In BriefAll around the world, countries are beginning to phase out fossil fuel-powered cars. Now, a California lawmaker is proposing a bill that would ban gas-powered cars in the state by 2040.
California is typically a little ahead of the curve when it comes to adopting renewable resources and progressive environmental plans. In fact, the state is currently on track to meet its renewable energy goals 10 years early. Its latest effort toward building a sustainable future is a new bill that would ban gas-powered cars by 2040.
Introducing this bill is Democratic California Assembly member Phil Ting, who represents much of San Fransisco and is also chairman of the chamber’s budget committee.
If Ting’s bill became law, starting in 2040, California’s motor vehicle department would only register vehicles that didn’t produce carbon dioxide emissions.
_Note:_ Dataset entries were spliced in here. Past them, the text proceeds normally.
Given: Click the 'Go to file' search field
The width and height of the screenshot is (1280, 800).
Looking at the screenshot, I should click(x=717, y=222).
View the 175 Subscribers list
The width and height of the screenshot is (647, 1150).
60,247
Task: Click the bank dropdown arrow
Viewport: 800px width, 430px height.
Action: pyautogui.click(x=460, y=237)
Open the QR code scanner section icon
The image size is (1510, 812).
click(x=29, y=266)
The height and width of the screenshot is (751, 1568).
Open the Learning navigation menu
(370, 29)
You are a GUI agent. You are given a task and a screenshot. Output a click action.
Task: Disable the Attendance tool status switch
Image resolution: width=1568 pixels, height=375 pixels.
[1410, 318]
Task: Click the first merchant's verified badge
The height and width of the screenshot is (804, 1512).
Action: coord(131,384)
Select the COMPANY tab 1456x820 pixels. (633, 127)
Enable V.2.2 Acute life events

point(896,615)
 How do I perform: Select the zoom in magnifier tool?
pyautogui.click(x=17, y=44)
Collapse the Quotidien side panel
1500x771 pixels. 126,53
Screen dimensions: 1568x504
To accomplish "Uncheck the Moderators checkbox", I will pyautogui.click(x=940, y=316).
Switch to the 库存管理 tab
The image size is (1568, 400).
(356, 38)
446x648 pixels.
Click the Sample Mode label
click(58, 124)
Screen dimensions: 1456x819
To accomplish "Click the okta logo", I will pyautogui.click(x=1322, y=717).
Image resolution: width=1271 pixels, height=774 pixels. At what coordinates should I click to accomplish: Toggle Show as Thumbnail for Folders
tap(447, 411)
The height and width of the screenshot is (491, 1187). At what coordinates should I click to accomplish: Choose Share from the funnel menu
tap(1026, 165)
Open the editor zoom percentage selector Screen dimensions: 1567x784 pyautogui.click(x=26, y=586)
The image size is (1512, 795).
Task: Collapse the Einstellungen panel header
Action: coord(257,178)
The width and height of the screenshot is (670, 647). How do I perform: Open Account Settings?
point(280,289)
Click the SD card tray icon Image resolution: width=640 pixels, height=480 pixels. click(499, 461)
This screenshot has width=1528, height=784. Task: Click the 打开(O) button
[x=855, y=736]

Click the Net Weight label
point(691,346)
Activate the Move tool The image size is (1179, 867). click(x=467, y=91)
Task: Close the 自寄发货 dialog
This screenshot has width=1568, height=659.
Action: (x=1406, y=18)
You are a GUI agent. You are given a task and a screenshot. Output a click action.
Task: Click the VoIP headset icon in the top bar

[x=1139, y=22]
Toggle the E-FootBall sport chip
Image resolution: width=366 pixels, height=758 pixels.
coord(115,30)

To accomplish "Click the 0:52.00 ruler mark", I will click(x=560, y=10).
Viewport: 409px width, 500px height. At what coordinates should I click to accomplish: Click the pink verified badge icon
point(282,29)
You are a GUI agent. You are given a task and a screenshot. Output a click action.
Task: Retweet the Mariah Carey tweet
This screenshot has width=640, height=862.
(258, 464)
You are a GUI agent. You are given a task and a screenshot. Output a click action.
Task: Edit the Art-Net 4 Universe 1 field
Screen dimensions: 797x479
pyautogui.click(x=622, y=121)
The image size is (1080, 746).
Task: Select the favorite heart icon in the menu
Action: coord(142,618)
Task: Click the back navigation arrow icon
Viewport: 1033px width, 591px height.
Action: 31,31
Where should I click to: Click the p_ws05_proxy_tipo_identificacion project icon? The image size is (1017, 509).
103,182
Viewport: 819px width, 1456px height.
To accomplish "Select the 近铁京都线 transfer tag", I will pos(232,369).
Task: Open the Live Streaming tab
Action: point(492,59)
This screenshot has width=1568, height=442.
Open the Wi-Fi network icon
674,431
Based on currently available technology, that would mean only battery-electric or hydrogen fuel-cell cars would be permissible.
Ting plans to officially introduce the bill to ban gas-powered cars in January when lawmakers return for the next legislative session.
While the bill might seem ambitious to some, France, the U.K., Germany, and others have all taken similar steps in an effort to reduce emissions. Others may think 2040 is too far away as we are already facing the growing repercussions of climate change, but enacting major changes takes time. By setting a long-term goal right now, California can beginning moving in the right direction.
“Until you set a deadline, nothing gets done,” Ting told Bloomberg. “It’s responsible for us to set a deadline 23 years in advance.”
The California Air Resources Board, the state’s air quality regulator, has previously floated the idea of banning internal-combustion engines. Governor Jerry Brown has also expressed interest in the move.
If the bill goes over well, it could be a major win for not just the state of California, but the entire U.S. where the transportation sector is currently the leading source of greenhouse gas emissions. If one state shows that cutting these emissions through a ban on gas-powered cars is doable, others may follow suit.